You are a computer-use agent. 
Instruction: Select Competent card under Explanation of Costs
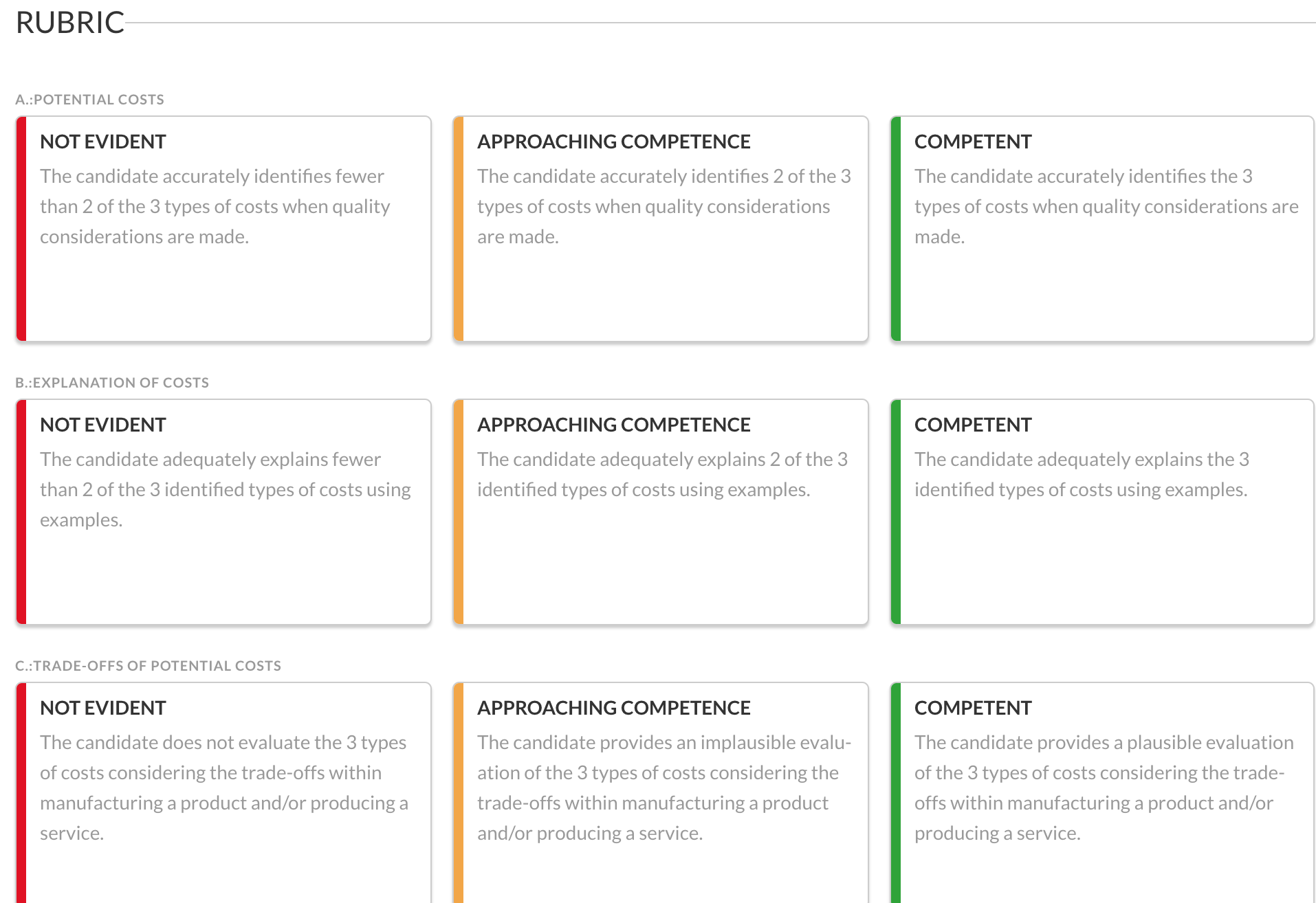(x=1102, y=512)
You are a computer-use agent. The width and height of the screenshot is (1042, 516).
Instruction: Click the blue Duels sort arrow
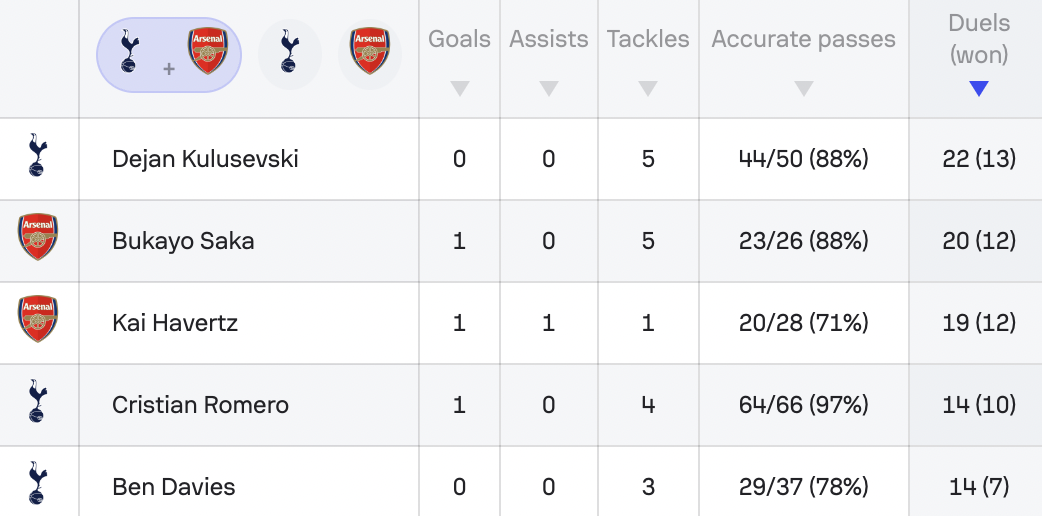(979, 88)
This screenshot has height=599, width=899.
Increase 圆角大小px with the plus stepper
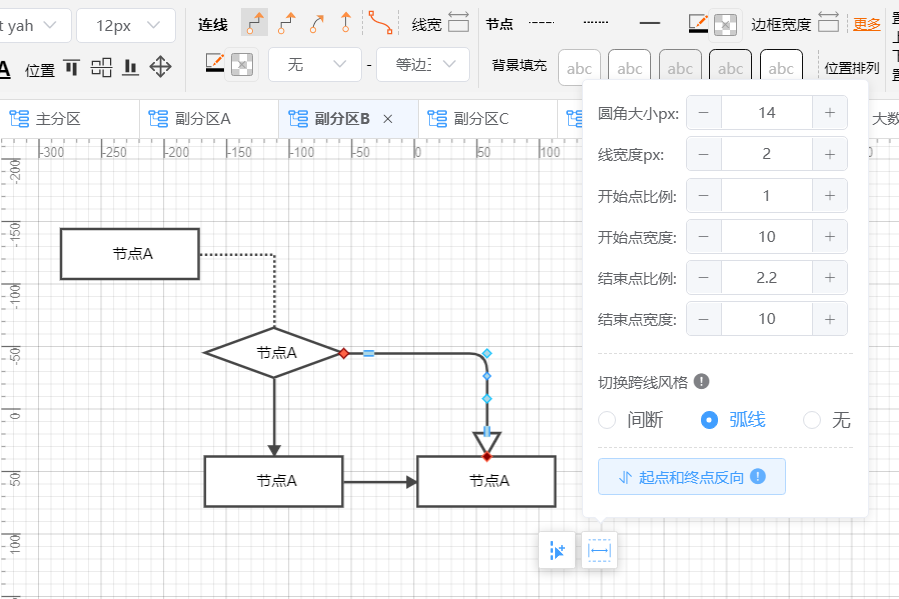point(830,112)
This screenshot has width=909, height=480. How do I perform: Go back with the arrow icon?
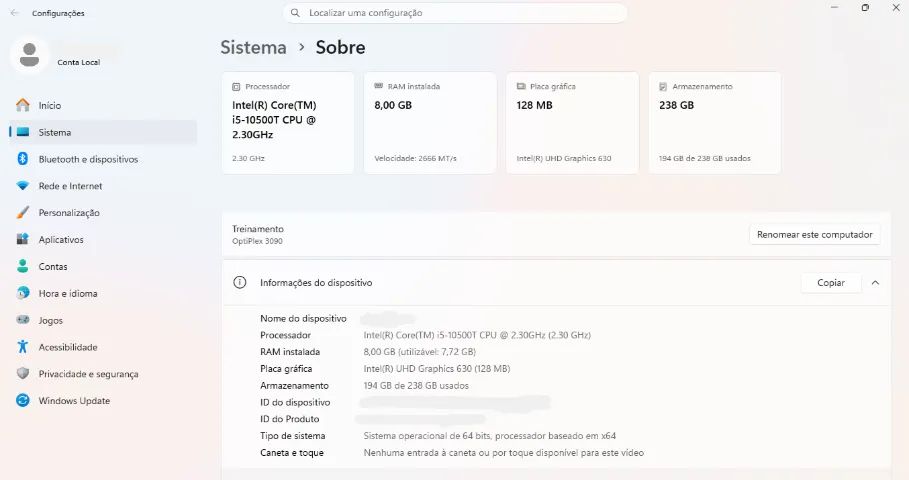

^^^^

[Task to carry out] The response should restate the material above word for word and contain no pictures.

[Result of the task]
You are a computer-use agent. 
Instruction: Select Competent card under Explanation of Costs
(x=1102, y=512)
You are a computer-use agent. The width and height of the screenshot is (1042, 516).
Instruction: Click the blue Duels sort arrow
(979, 88)
This screenshot has height=599, width=899.
Increase 圆角大小px with the plus stepper
point(830,112)
This screenshot has width=909, height=480. How do I perform: Go back with the arrow icon?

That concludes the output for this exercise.